26 Jun The Case for Dental Sealants
Summer seems to be the time when kids come in packs to the dentist. We know it’s easier getting everyone together when you’re on the same schedule – which in summer, means no schedule! If you have younger children whose back molars have completely emerged, you’ve probably had the dentist recommend sealants for them. We’re pretty sure you’re probably wondering what they are, why they’re recommended, and how are they applied.
What are sealants?
Dental sealants are thin, plastic coatings made specifically for the teeth. They stick to the chewing surface of the molar and blocks food debris, acid, and bacteria from settling and building up in the nooks and crannies of the molar. They are not a substitute for brushing and flossing, but they do help deter cavities. The Centers for Disease Control (CDC) released a study in October of last year showing that kids (6-11) who do not have dental sealants have 3 times the cavities than kids who do have them.The CDC has found that almost 50 percent of kids 2 through 11 have had or do have cavities in their baby teeth. It is actually considered an epidemic and can even lead to death.Sealants ae just part of the dental arsenal to help keep your child’s teeth healthy.
How are they applied?
Luckily, this is one of the easiest dental procedures your child will ever have to go through. After your child’s teeth have been cleaned properly, the dentist will dry them. He then places an acidic gel on the surface of the teeth to help “roughen up” the surface to help the sealant crate a strong bond with the tooth. After a few seconds, the dentist rinses the gel off, dries the tooth again, and then applies the sealant into the grooves of the tooth. He then uses a special light to harden the sealant.
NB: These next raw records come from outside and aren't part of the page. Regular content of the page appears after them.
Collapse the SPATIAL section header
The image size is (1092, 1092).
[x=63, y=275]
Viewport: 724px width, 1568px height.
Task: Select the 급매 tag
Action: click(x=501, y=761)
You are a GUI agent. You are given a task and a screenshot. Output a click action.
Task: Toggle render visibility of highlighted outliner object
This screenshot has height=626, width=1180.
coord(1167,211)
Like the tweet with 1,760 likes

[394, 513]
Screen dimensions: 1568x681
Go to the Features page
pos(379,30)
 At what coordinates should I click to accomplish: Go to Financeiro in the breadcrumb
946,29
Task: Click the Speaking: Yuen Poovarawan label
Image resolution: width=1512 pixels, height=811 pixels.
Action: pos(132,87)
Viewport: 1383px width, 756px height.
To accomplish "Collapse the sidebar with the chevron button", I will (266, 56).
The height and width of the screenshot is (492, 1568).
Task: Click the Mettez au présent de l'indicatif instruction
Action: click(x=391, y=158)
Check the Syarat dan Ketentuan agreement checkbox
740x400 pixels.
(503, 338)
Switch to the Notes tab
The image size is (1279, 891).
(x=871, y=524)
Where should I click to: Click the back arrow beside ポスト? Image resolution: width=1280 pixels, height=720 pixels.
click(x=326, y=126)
If you choose to have this procedure done, your child will receive another application onto the second molars when they break through around age 12.
How long do they last?
Sealants last for several years before they need a touch up or reapplication. At each check-up, the dentist will check their condition and let you know if they need to be reapplied or not.
Are they covered by dental plans?
Some plans do, some plans don’t. Contact your dental insurance company to find out more about your plan and the coverage you have.
Sealants are important and warrant serious consideration to help keep your child’s teeth and overall health in great condition. Ask your dentist more about them and if they recommend them for your child(ren).